Exercise prompt —
Please copy the rows starting with the line that contains "This screenshot has height=624, width=816." and going on through the end of the rows, keeping each line unchanged. Leave the pictures out of your answer.

— Begin Entries —

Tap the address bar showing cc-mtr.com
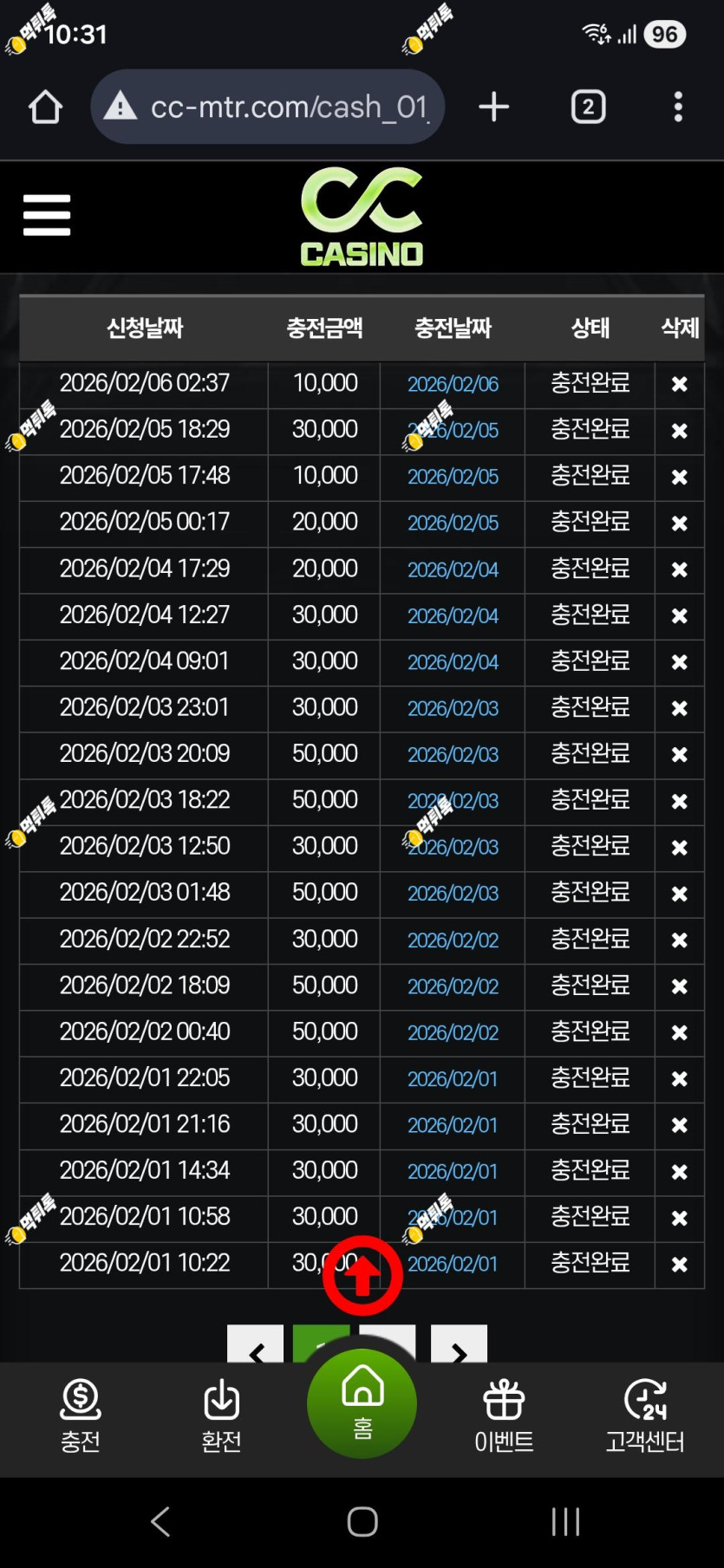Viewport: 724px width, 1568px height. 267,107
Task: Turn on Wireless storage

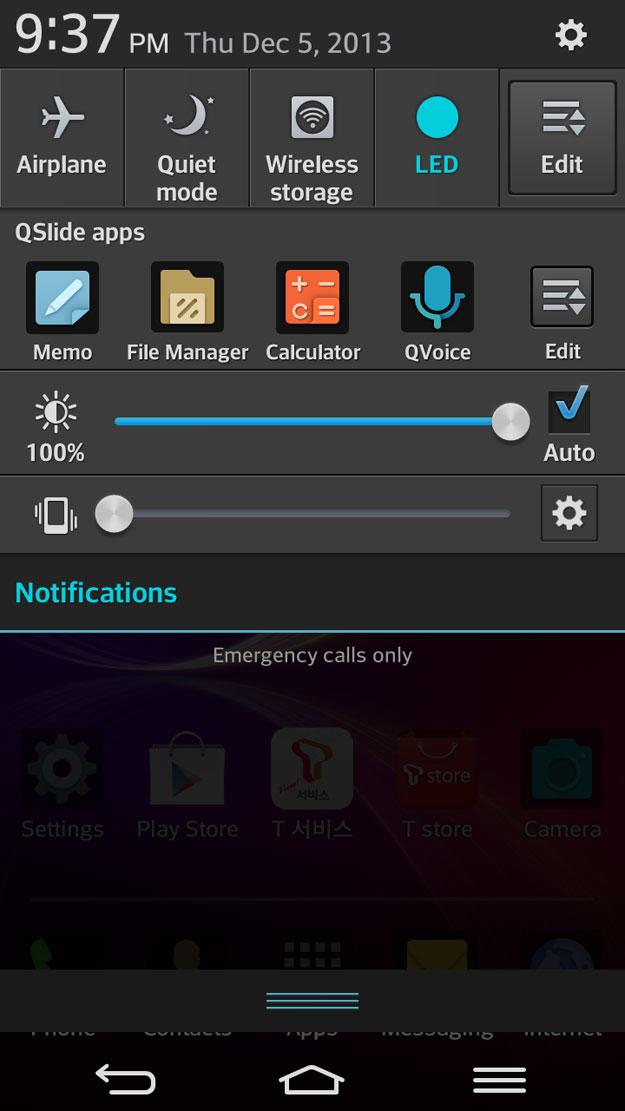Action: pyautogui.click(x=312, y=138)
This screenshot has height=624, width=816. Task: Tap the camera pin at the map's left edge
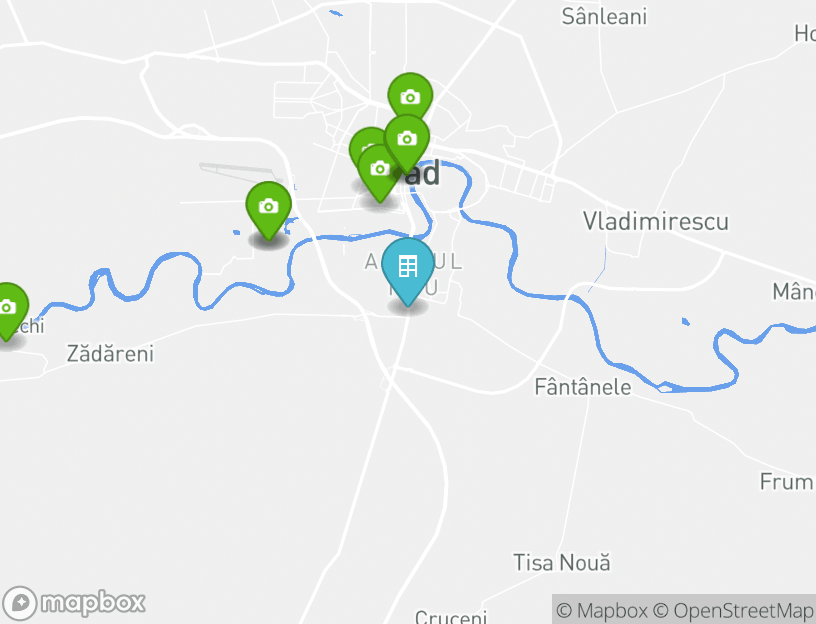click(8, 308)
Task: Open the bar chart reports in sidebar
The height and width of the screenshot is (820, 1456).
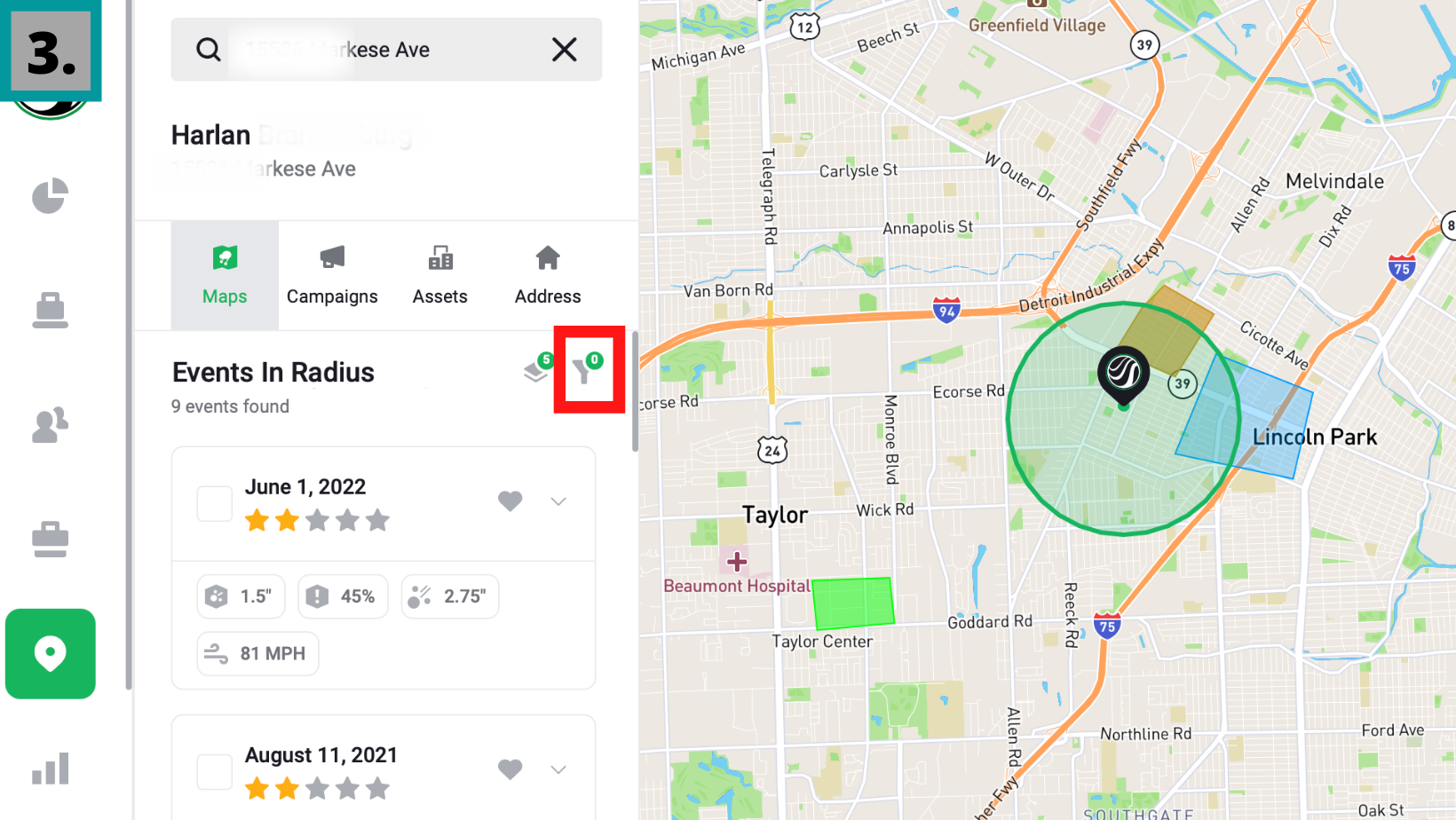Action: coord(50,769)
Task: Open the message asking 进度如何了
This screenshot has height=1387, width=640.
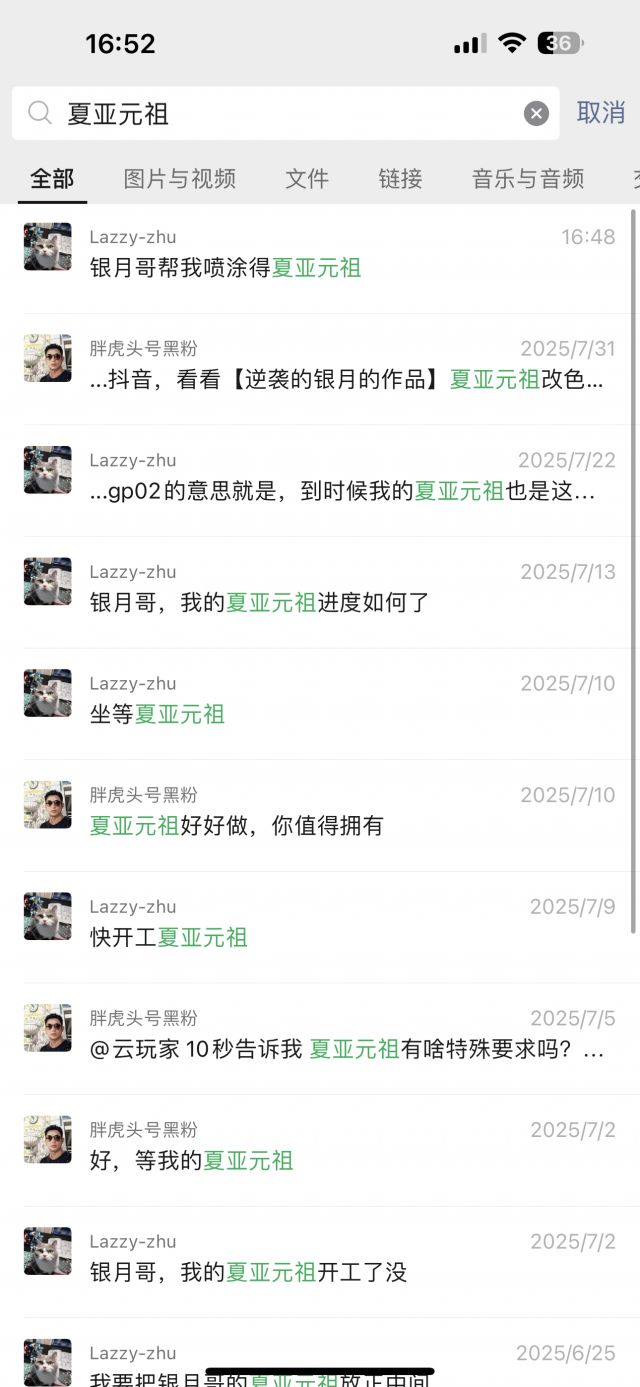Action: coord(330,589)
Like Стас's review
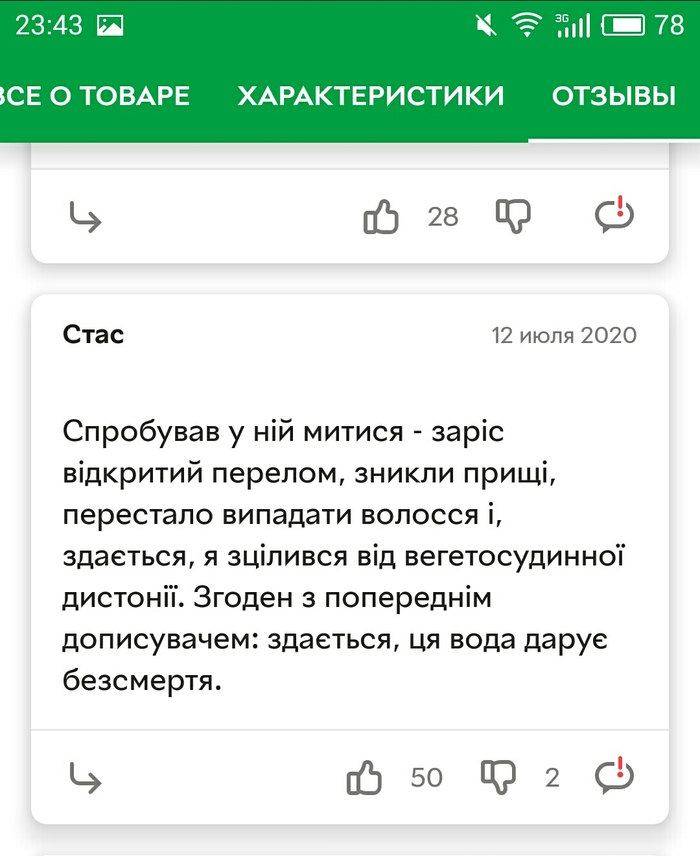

— End Entries —

Output for this task —
This screenshot has height=624, width=816. Task: Tap the camera pin at the map's left edge
click(8, 308)
Task: Open the bar chart reports in sidebar
The height and width of the screenshot is (820, 1456).
Action: coord(50,769)
Task: Open the message asking 进度如何了
This screenshot has height=1387, width=640.
Action: coord(330,589)
Like Стас's review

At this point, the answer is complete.